Mülga 25/4/1985 tarihli ve 3182 sayılı Bankalar Kanunu, mülga 4389 sayılı Kanun ve 5411 sayılı Kanun kapsamında faaliyet izni kaldırılan ve (ortaklarının temettü hariç ortaklık hakları dâhil) yönetim ve denetimi Tasarruf Mevduatı Sigorta Fonuna devredilen ya da doğrudan iflasına karar verilen bankalar ve bu bankaların; hâkim ortakları, yönetim ve denetimine sahip olduğu iştirakleri, gerçek ve tüzel kişi hâkim ortaklarının hâkim ortak olduğu şirketler ve anılan kanunlar kapsamında bankanın Fona olan borcundan sorumlu tutulan kişiler hariç olmak üzere, bu maddenin yürürlüğe girdiği tarih itibarıyla haklarında 2004 sayılı İcra ve İflas Kanunu hükümlerine göre iflas kararı verilmiş ve işlemleri devam eden, iflas tasfiyesi sonuçlanmış olan şirketlerin borçlarından, 506 sayılı Kanunun mülga 80 inci ve bu Kanunun 88 inci maddesi çerçevesinde müşterek ve müteselsil sorumluluğu bulunanlardan şirket yönetim organlarında görev almayan ve sermaye sahibi olmayan kanuni temsilciler ve üst düzey yönetici veya yetkilileri hakkında Kurum alacaklarından dolayı Kurumca 6183 sayılı Kanun hükümlerine göre icra takibi başlatılmış olsun veya olmasın ilgili mevzuata ilişkin müşterek ve müteselsil sorumlulukları sona erer, yapılan takipler sonlandırılır ve bu kişiler hakkında uygulanan hacizler kaldırılır. Haklarında icra takibi başlatılmış olanlardan, bu işlemlere karşı dava açmış olanların bu madde hükmünden yararlanabilmeleri için bu davalarından feragat etmeleri şarttır. Bu maddenin yürürlüğe girdiği tarihten önce ilgililerin şahsi mal varlıklarından tahsil edilmiş olan tutarlar ret ve iade edilmez.

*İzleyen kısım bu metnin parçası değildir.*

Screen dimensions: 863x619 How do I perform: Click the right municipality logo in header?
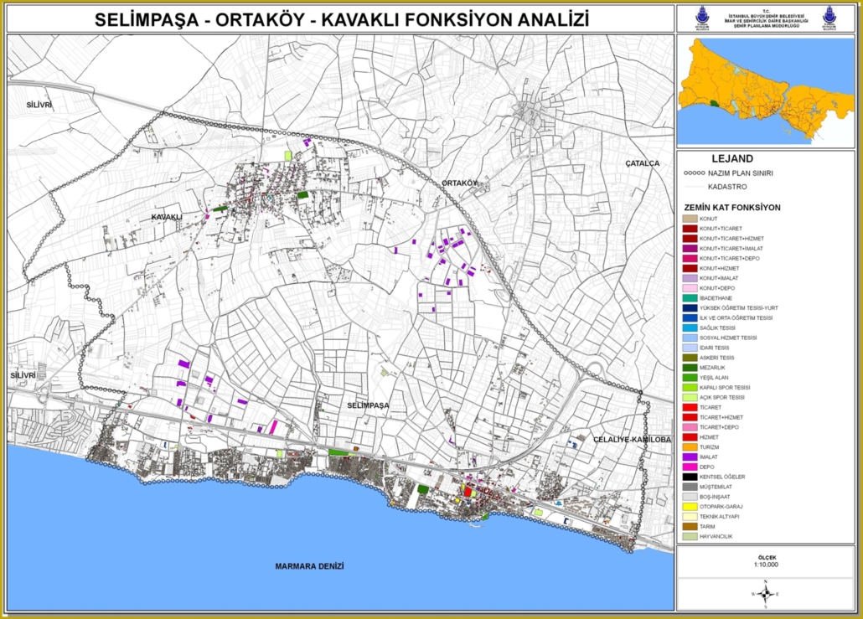coord(829,18)
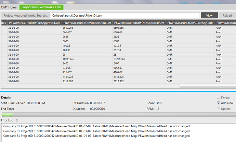Sort by the DocActAmount column header

click(x=87, y=23)
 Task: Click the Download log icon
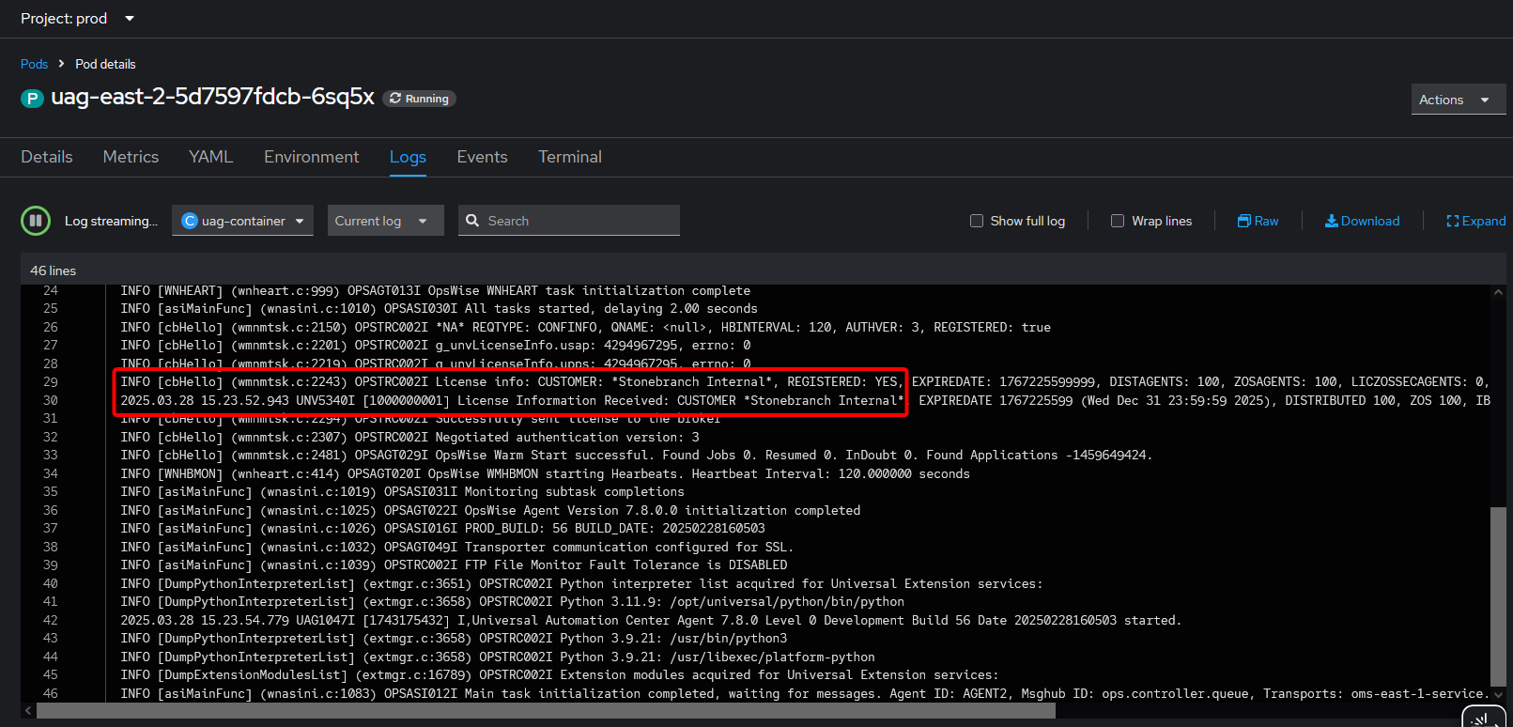coord(1331,221)
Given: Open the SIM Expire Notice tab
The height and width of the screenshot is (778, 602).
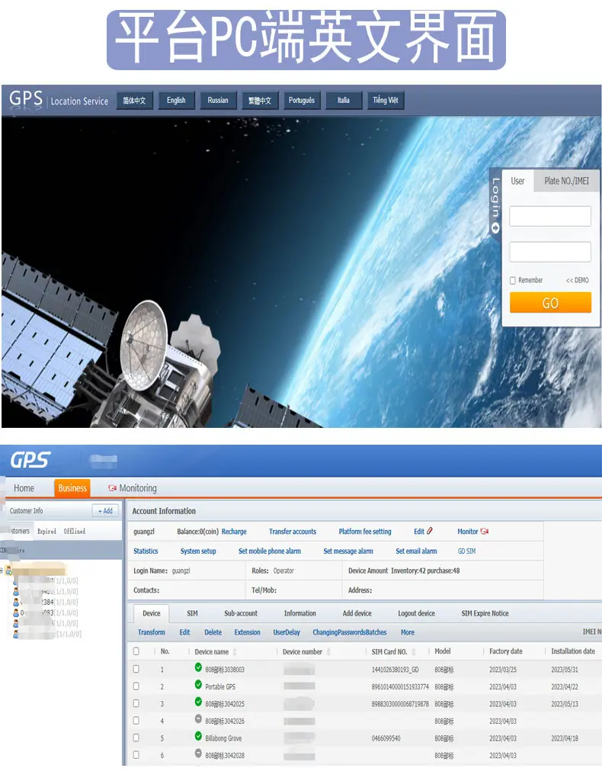Looking at the screenshot, I should [485, 613].
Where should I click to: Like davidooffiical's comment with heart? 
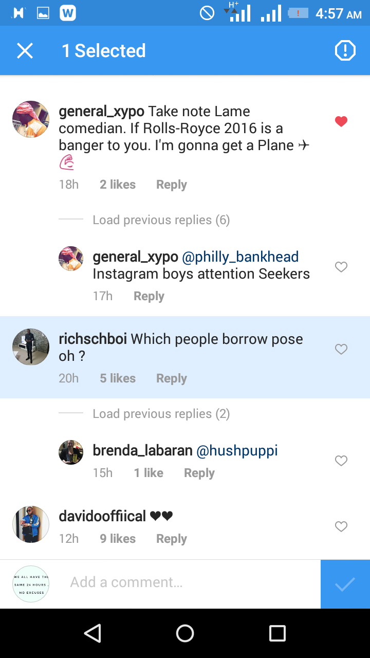(x=341, y=526)
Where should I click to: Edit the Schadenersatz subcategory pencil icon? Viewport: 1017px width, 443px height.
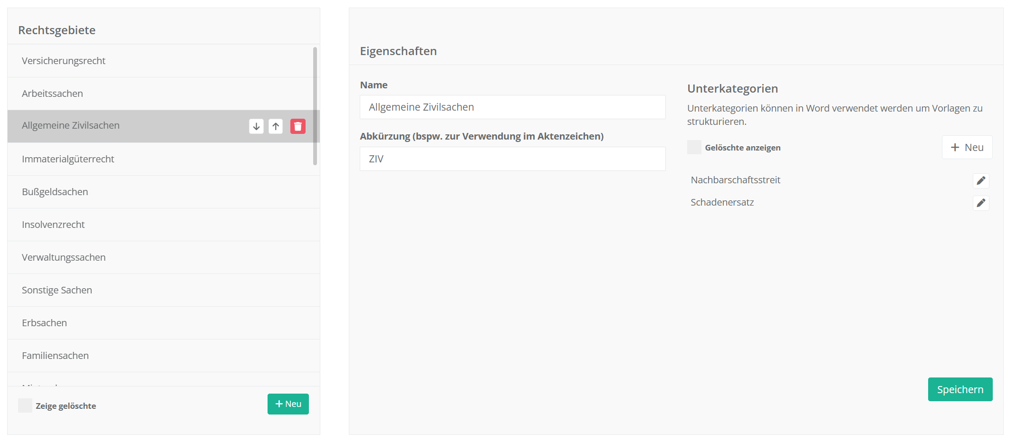(x=980, y=203)
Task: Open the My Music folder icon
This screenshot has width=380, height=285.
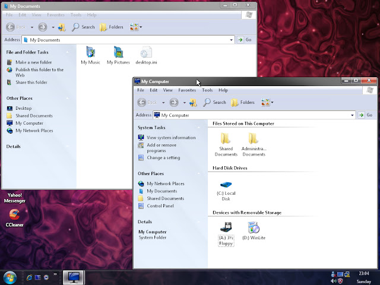Action: pyautogui.click(x=91, y=52)
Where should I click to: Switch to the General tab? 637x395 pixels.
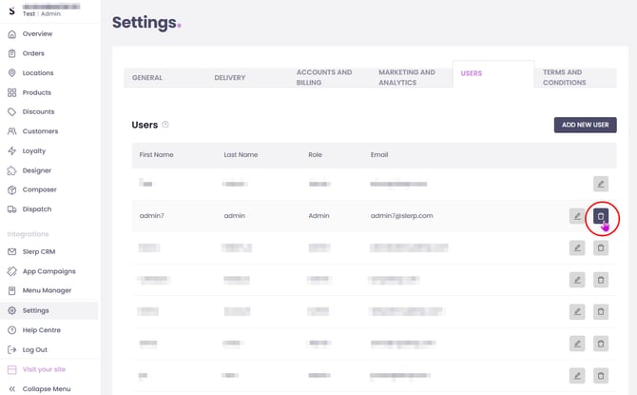click(x=147, y=77)
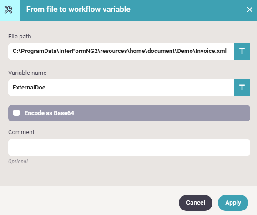Click the Optional hint below Comment

pos(18,161)
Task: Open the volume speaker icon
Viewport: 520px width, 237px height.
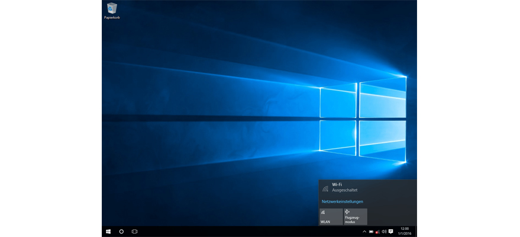Action: pyautogui.click(x=384, y=231)
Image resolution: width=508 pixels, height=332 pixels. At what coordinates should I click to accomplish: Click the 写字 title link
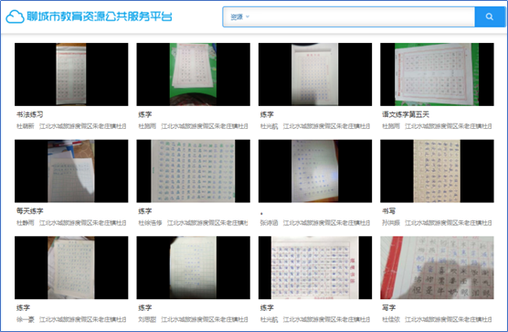click(389, 307)
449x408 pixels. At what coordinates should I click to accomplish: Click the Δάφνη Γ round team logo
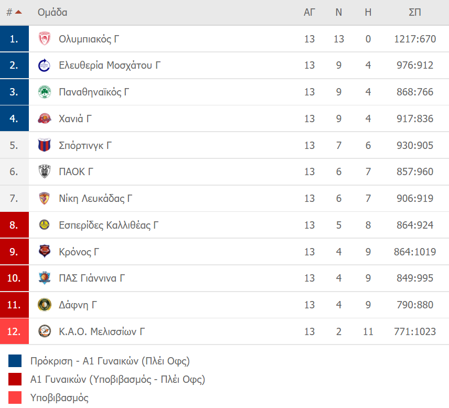coord(45,305)
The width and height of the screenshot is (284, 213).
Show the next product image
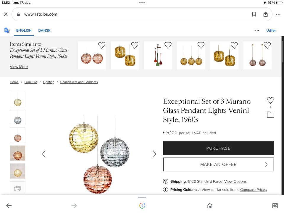[x=154, y=154]
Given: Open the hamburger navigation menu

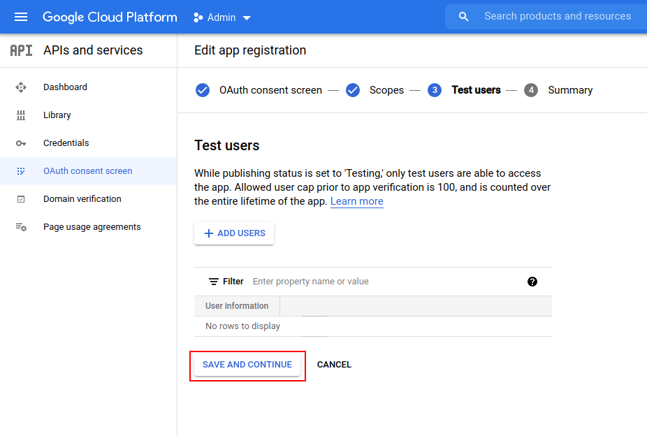Looking at the screenshot, I should 21,17.
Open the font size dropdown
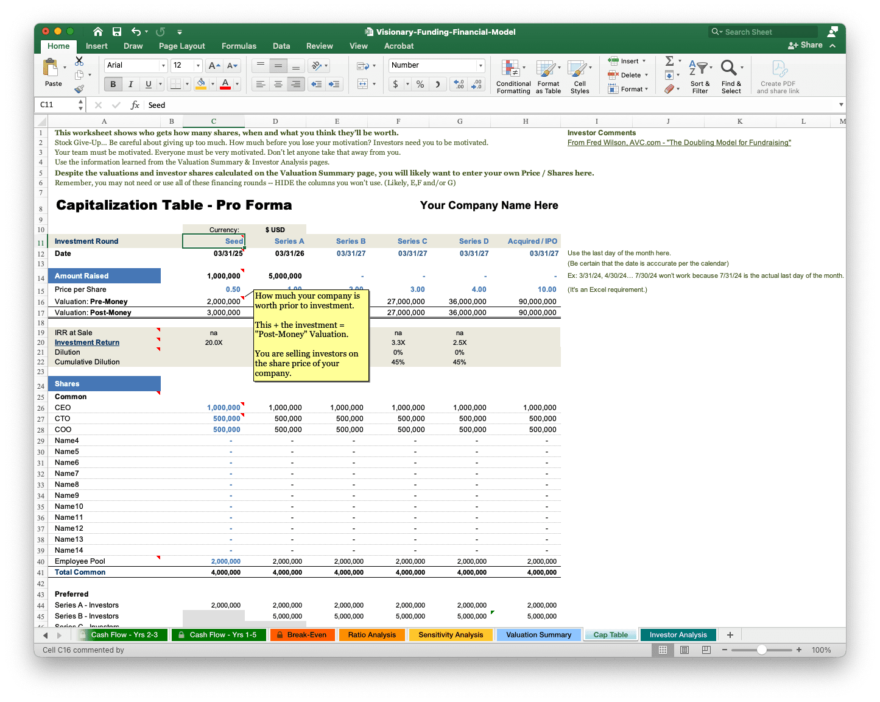880x702 pixels. pyautogui.click(x=198, y=65)
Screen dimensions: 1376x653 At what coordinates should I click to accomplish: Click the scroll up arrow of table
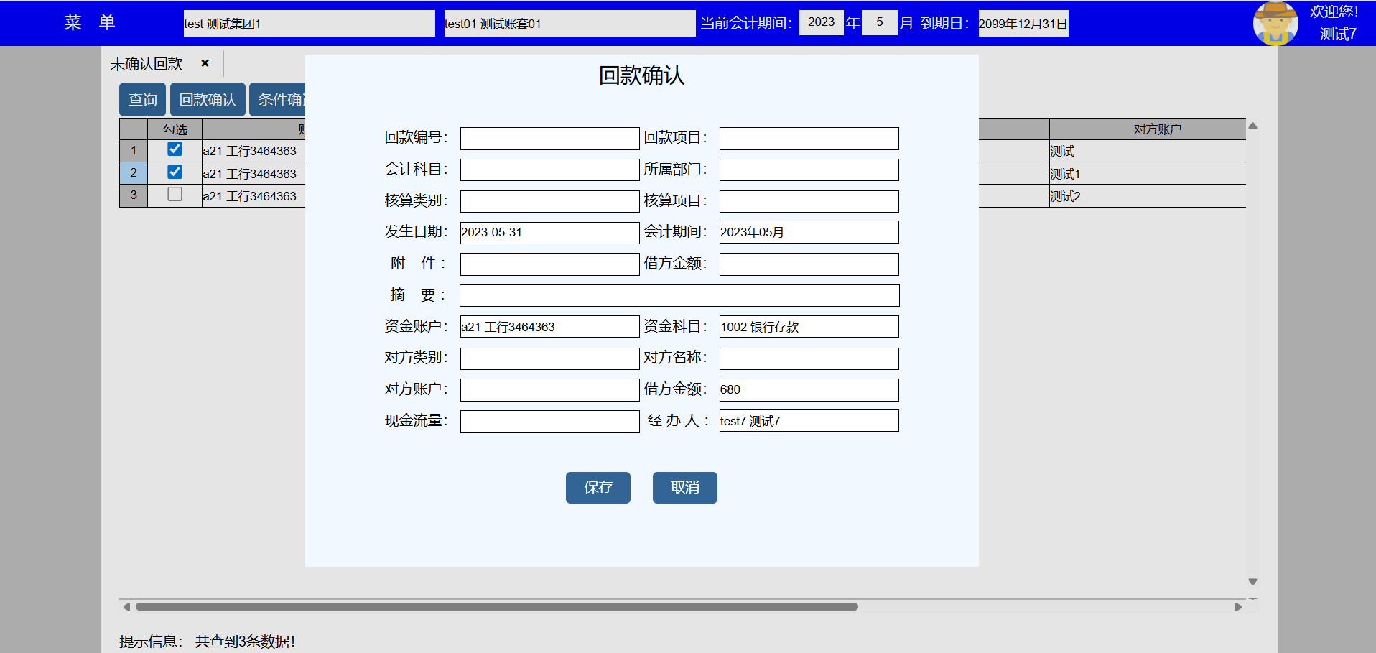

Bu maddenin uygulanmasına ilişkin usul ve esasları belirlemeye Kurum yetkilidir.
Bu maddenin yayımı tarihinden önce, ayakta tedavide hekim ve diş hekimi muayenesi katılım paylarının eczanelerce usulüne uygun tahsil edilmemesi nedeniyle, eczacılar hakkında öngörülen cezai şart, her fatura dönemi için brüt asgari ücretin beş katı tutarını geçemez. Bu madde kapsamına giren fiiller için bu maddenin yürürlüğe girdiği tarihten önce tahsil edilen tutarlar iade ve mahsup edilmez.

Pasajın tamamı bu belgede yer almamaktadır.